• [DATASET CONTENT]:
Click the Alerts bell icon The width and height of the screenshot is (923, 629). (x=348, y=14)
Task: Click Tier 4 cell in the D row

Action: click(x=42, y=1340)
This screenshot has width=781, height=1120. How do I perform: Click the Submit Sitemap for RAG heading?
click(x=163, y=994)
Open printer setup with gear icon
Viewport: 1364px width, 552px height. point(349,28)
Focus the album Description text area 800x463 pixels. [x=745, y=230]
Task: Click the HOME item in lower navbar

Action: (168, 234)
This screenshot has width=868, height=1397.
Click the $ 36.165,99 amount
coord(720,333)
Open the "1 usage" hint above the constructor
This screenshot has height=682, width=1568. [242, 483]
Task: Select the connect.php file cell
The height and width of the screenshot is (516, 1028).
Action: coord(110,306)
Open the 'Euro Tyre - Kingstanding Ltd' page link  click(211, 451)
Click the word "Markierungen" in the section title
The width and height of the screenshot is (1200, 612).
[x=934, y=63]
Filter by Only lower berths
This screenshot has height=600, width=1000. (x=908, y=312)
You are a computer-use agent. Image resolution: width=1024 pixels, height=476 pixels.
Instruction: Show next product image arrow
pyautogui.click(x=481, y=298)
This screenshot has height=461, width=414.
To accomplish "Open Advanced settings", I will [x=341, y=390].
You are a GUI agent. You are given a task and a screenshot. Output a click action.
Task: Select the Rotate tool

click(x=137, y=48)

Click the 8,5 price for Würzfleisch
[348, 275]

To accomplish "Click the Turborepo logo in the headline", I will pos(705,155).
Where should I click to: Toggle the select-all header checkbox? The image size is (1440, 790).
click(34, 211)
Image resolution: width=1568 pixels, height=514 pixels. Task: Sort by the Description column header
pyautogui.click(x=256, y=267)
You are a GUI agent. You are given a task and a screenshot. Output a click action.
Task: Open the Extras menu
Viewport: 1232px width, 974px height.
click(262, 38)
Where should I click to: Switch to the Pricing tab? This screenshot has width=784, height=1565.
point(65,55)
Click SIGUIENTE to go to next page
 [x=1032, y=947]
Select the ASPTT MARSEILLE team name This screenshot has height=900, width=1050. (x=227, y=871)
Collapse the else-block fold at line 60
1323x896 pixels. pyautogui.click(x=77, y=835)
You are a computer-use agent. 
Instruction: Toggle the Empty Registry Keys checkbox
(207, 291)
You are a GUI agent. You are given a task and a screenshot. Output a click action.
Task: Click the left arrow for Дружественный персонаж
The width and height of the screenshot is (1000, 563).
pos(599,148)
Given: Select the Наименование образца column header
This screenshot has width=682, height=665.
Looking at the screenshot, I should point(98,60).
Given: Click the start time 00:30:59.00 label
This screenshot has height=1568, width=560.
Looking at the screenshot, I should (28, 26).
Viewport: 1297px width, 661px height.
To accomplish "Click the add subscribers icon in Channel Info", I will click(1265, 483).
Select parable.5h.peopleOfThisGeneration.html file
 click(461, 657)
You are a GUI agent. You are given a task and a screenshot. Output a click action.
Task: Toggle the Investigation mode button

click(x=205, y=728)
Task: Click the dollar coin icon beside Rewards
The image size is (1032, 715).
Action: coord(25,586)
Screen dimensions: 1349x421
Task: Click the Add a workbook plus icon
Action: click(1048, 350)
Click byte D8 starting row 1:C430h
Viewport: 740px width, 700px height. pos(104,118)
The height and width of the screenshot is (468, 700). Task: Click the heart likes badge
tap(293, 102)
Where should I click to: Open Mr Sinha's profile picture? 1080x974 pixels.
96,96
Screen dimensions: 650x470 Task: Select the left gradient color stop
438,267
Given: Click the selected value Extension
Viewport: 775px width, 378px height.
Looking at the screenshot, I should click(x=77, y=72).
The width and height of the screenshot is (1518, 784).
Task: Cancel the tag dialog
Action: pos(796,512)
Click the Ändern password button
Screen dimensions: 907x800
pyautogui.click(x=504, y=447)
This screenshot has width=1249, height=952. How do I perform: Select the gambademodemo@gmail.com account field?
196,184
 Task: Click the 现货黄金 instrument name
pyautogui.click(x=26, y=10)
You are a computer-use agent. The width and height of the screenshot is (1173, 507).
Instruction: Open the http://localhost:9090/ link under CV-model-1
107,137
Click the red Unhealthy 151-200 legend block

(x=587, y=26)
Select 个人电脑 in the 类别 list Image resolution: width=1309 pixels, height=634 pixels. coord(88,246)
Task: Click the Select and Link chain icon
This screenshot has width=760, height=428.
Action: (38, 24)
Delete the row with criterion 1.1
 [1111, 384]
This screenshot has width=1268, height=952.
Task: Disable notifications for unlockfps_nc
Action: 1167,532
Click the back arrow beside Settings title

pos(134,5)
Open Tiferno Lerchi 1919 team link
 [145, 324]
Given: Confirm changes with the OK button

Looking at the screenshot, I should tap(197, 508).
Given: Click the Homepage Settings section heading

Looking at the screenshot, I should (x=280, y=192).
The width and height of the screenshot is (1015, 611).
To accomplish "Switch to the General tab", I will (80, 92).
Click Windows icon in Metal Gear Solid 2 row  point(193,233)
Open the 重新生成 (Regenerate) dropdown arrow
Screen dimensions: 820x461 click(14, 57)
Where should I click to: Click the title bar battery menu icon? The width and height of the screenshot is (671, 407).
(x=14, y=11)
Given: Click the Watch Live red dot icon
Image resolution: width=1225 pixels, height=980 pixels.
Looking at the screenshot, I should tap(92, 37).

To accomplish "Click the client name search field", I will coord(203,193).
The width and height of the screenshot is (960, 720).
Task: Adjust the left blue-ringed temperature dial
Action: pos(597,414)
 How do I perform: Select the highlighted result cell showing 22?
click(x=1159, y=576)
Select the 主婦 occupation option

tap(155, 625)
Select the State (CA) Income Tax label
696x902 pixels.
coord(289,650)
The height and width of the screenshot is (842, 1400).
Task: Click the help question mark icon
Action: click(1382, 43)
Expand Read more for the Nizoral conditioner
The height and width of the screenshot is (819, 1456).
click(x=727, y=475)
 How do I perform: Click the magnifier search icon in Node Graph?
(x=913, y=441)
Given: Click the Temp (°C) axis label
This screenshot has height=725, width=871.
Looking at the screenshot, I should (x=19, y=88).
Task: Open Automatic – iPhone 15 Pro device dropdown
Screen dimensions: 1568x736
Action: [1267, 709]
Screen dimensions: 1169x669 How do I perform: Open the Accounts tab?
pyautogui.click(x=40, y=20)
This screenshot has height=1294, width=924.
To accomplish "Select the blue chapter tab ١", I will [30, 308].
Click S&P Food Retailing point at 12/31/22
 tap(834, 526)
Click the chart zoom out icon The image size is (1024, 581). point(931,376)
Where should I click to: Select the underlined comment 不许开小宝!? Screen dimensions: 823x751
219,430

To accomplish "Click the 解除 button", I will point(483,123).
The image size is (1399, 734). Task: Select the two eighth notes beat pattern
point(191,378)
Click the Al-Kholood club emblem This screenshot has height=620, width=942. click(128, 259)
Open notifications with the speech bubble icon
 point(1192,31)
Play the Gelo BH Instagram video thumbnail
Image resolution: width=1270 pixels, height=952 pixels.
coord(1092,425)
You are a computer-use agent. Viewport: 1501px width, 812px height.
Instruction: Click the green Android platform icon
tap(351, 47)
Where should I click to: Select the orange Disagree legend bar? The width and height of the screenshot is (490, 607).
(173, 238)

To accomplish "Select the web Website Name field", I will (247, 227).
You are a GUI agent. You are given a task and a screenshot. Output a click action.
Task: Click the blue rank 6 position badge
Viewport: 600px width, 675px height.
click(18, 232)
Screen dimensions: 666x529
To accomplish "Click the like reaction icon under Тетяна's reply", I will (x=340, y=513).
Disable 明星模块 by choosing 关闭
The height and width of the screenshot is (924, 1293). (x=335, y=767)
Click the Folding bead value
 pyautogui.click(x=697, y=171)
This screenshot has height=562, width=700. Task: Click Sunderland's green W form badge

• [TASK]:
Check each line of the listing above, and copy it if it contains the word "computer".

• [COMPLETED EXERCISE]:
You are a computer-use agent. Image resolution: width=1024 pixels, height=476 pixels.
You are a computer-use agent. 
You are a computer-use agent. The width and height of the screenshot is (1173, 507).
You are a computer-use agent. Viewport: 1501px width, 812px height.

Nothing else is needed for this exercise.